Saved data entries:
____________

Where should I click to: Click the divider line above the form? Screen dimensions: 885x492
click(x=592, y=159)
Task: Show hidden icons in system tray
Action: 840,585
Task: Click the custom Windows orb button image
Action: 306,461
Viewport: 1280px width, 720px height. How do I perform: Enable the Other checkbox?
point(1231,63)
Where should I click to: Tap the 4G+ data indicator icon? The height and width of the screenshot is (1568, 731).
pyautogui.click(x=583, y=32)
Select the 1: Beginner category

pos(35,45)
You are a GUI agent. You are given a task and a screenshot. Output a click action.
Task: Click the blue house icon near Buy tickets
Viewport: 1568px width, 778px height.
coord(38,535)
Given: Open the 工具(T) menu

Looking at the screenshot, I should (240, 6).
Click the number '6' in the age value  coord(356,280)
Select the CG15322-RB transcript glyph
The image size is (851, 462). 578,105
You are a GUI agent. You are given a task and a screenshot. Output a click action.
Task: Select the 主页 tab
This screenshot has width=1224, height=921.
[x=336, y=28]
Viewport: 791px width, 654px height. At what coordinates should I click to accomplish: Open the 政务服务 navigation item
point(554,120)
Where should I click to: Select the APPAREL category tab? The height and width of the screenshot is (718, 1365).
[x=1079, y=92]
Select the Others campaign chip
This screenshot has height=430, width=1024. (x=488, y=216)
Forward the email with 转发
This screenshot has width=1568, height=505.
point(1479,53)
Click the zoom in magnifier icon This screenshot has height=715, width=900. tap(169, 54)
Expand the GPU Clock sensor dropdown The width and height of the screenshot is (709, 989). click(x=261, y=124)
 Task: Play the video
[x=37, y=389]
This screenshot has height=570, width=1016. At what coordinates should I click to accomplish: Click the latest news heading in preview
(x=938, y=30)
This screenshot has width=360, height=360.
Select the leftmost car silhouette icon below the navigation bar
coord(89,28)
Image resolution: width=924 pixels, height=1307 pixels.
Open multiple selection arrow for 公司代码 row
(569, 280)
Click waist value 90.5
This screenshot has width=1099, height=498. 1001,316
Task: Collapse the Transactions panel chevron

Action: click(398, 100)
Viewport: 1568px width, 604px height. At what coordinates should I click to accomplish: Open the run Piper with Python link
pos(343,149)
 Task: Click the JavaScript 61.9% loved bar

____________

__What needs to be done__
What is needed is an exact transcription of every record above.

__Output of the exercise__
Where should I click to: Click the divider line above the form? Screen dimensions: 885x492
click(x=592, y=159)
Task: Show hidden icons in system tray
Action: 840,585
Task: Click the custom Windows orb button image
Action: 306,461
Viewport: 1280px width, 720px height. How do I perform: Enable the Other checkbox?
point(1231,63)
Where should I click to: Tap the 4G+ data indicator icon? The height and width of the screenshot is (1568, 731).
pyautogui.click(x=583, y=32)
Select the 1: Beginner category

pos(35,45)
You are a GUI agent. You are given a task and a screenshot. Output a click action.
Task: Click the blue house icon near Buy tickets
Viewport: 1568px width, 778px height.
coord(38,535)
Given: Open the 工具(T) menu

Looking at the screenshot, I should (240, 6).
Click the number '6' in the age value  coord(356,280)
Select the CG15322-RB transcript glyph
The image size is (851, 462). 578,105
You are a GUI agent. You are given a task and a screenshot. Output a click action.
Task: Select the 主页 tab
This screenshot has width=1224, height=921.
[x=336, y=28]
Viewport: 791px width, 654px height. At what coordinates should I click to accomplish: Open the 政务服务 navigation item
point(554,120)
Where should I click to: Select the APPAREL category tab? The height and width of the screenshot is (718, 1365).
[x=1079, y=92]
Select the Others campaign chip
This screenshot has height=430, width=1024. (x=488, y=216)
Forward the email with 转发
This screenshot has width=1568, height=505.
point(1479,53)
Click the zoom in magnifier icon This screenshot has height=715, width=900. tap(169, 54)
Expand the GPU Clock sensor dropdown The width and height of the screenshot is (709, 989). click(x=261, y=124)
 Task: Play the video
[x=37, y=389]
This screenshot has height=570, width=1016. At what coordinates should I click to accomplish: Click the latest news heading in preview
(x=938, y=30)
This screenshot has width=360, height=360.
Select the leftmost car silhouette icon below the navigation bar
coord(89,28)
Image resolution: width=924 pixels, height=1307 pixels.
Open multiple selection arrow for 公司代码 row
(569, 280)
Click waist value 90.5
This screenshot has width=1099, height=498. 1001,316
Task: Collapse the Transactions panel chevron

Action: click(398, 100)
Viewport: 1568px width, 604px height. At what coordinates should I click to accomplish: Open the run Piper with Python link
pos(343,149)
 Task: Click the JavaScript 61.9% loved bar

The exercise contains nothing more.